The U.S. is not far behind. American institutions report 65% active deployment (versus 61% globally), and 42% plan to increase AI investment by more than 50% in 2026. Vietnam leads in raw deployment rates at 74%, while Japan trails at 39%, a reflection of its preference for incremental innovation over rapid transformation.
Where the Money Goes
The deployment priorities reveal distinct strategic orientations across markets. In Singapore and the U.S., 43% of institutions are deploying AI to improve compliance and regulatory processes, using the technology to navigate increasingly complex oversight requirements while maintaining operational resilience.
Globally, the top implementation objectives tell a broader story: improving accuracy and reducing errors (40%), increasing employee productivity (37%), and enhancing risk management (34%). Vietnam prioritizes processing speed, with 49% using AI to accelerate payments and lending. Mexico emphasizes customer experience and personalization at 43%.
The most widely adopted use cases, risk management, fraud detection, data analysis, and customer service, are the functions where AI's ability to process volume, identify patterns, and operate continuously creates the most immediate operational value.
The Security Paradox
As AI deployment accelerates, it creates a paradox: the same technology that strengthens institutional defenses also arms increasingly sophisticated attackers.
Financial institutions project a 40% average increase in security spending in 2026. Singapore again leads, 62% of institutions have implemented or upgraded advanced fraud detection and transaction monitoring in the past year (versus 48% globally), and 60% have modernized their Security Information and Event Management (SIEM) and Security Orchestration, Automation and Response (SOAR) capabilities, the highest rate of any market surveyed.

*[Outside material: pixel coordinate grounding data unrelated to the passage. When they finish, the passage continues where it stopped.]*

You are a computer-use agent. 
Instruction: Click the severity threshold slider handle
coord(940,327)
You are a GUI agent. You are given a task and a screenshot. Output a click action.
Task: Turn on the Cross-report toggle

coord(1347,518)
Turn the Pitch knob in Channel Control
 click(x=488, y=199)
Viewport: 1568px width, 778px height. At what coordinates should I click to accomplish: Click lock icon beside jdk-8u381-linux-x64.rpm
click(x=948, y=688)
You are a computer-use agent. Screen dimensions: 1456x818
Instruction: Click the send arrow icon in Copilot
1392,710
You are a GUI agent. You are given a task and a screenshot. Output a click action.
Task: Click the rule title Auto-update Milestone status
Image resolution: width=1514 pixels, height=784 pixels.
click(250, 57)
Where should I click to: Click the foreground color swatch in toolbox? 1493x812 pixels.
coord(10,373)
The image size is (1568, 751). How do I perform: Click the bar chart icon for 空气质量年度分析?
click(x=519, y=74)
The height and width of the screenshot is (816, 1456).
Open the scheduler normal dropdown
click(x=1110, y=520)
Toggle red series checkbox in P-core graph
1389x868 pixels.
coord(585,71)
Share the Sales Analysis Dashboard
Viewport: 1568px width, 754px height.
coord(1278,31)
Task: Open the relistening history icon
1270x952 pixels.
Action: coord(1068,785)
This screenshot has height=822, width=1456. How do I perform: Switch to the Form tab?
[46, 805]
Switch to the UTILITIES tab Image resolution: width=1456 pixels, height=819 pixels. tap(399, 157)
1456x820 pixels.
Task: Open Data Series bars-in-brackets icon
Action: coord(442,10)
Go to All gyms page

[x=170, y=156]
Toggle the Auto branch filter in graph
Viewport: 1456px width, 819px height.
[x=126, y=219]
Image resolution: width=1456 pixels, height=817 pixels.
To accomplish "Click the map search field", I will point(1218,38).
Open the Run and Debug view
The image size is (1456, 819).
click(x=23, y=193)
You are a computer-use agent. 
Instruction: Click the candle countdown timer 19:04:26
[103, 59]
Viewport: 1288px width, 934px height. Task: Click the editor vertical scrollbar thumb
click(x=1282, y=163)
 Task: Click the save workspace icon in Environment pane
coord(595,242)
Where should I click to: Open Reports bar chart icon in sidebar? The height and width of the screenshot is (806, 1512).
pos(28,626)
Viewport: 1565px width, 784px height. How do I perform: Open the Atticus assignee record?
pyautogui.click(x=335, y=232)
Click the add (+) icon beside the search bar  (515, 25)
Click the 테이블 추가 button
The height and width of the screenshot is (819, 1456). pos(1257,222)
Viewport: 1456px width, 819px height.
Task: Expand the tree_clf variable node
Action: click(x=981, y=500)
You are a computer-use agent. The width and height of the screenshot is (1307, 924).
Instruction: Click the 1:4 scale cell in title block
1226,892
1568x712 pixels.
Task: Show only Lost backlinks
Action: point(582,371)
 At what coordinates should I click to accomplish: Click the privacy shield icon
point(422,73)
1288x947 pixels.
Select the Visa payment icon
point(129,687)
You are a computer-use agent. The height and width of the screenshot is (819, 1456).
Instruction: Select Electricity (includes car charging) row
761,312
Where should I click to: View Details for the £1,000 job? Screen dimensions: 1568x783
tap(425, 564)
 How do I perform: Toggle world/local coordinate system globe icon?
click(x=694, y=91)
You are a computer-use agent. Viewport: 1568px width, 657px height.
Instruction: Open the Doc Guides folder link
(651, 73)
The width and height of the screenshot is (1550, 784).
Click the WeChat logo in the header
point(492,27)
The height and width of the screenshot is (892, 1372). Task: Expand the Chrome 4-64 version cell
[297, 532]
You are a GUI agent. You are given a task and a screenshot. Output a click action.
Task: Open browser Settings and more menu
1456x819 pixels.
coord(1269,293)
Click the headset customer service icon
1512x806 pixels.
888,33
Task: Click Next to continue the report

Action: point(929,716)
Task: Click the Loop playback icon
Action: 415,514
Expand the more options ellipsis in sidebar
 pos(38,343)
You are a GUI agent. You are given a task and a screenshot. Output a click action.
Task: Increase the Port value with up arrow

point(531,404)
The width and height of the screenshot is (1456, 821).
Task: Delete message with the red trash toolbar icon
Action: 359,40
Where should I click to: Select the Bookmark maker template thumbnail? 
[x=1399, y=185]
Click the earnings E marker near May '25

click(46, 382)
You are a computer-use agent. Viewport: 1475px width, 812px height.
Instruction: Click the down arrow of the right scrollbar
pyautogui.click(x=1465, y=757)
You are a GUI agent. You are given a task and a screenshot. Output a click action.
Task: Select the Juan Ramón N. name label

Multi-factor authentication and biometric deployment reached 54% in Singapore, as institutions strengthen identity verification against attack vectors leveraging generative AI and deepfake technologies. Looking forward, API security and gateway hardening emerge as the next critical priority, cited by 34% globally, reflecting the reality that as AI systems interact across organizational boundaries, securing those access points becomes paramount.
The Talent Bottleneck
Despite near-universal adoption, the biggest constraint isn't technology — it's people. Talent shortages top the barrier list globally at 43%, but in Singapore the figure reaches 54%, tied with the UAE as the most acute talent gap of any market surveyed.
The demand for professionals who can architect AI systems, ensure model governance, and integrate AI into existing workflows far outpaces supply. Budget constraints compound the challenge, cited by 52% of Singapore institutions, the highest globally, as even well-funded organizations face difficult trade-offs between AI deployment, security investment, modernization, and customer experience.
The industry's response has been pragmatic: 54% of institutions globally now partner with fintech providers as their default approach to accessing AI capabilities. These partnerships allow organizations to accelerate deployment without bearing the full burden of talent acquisition or in-house system development.
The Execution Gap Is What Matters Now
The 98% adoption figure is headline-worthy, but it obscures the more meaningful metric: only 31% of institutions have achieved scaled deployment across multiple functions. Another 30% have limited production deployment. Nearly a third are still piloting or testing.
The gap between having AI and having AI that transforms operations is where competitive advantage will be determined over the next 12 to 24 months. Singapore's playbook, cloud-first infrastructure, disciplined governance, aggressive security investment, and strategic fintech partnerships, offers a template. But with 87% of institutions globally planning to increase modernization investment this year, the race to close that execution gap is accelerating across every market.
The institutions that figure out how to scale AI responsibly, maintaining security, governance, and customer trust while deploying at speed, won't just outperform their peers. They'll define the next era of financial services.